Return the data below unchanged, without images.

────────────────

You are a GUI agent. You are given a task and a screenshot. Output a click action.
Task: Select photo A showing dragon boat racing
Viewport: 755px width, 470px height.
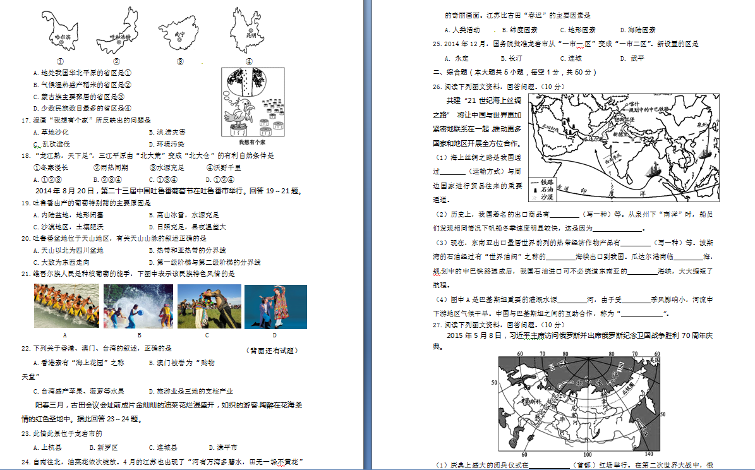click(x=66, y=306)
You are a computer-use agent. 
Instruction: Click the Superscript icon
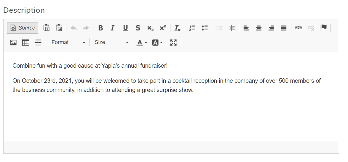click(x=163, y=28)
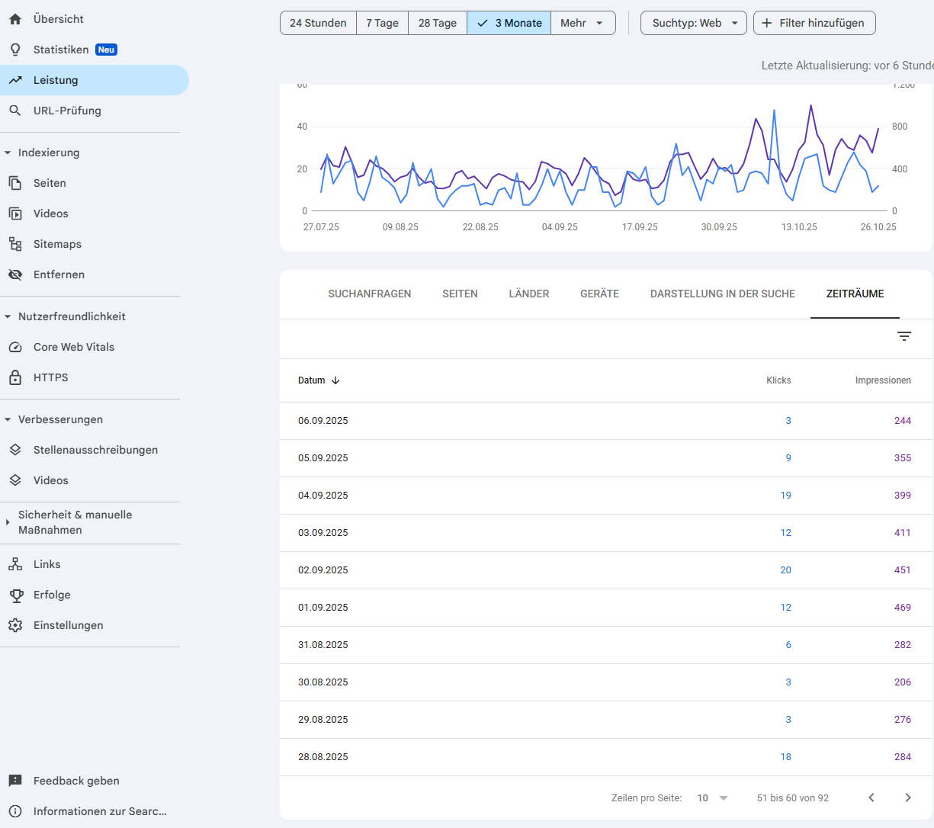Open the Sitemaps report in sidebar
934x828 pixels.
[56, 244]
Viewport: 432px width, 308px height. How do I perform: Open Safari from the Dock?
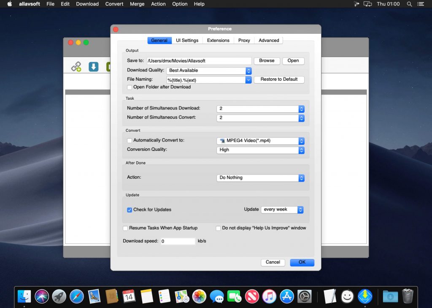76,296
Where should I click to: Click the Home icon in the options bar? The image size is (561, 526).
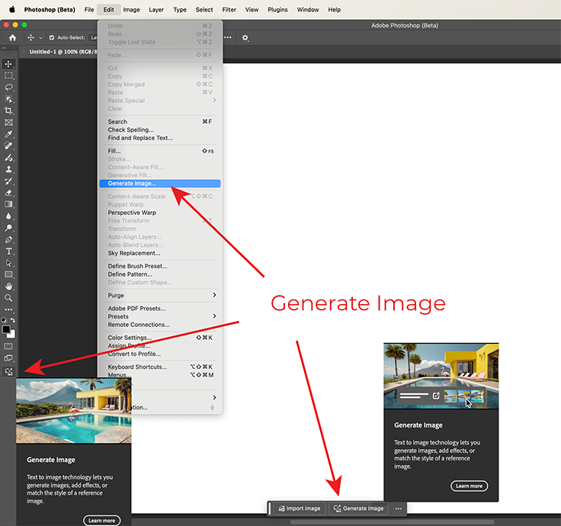click(x=12, y=37)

────────────────

§ **Expected answer**
You are a GUI agent. You are given a task and a screenshot. Output a click action.
Task: Select photo A showing dragon boat racing
Viewport: 755px width, 470px height.
click(x=66, y=306)
You are a computer-use agent. 
Instruction: Click the Superscript icon
click(x=163, y=28)
Open the Sitemaps report in sidebar
934x828 pixels.
[56, 244]
Viewport: 432px width, 308px height. How do I perform: Open Safari from the Dock?
76,296
Where should I click to: Click the Home icon in the options bar? The image size is (561, 526).
click(x=12, y=37)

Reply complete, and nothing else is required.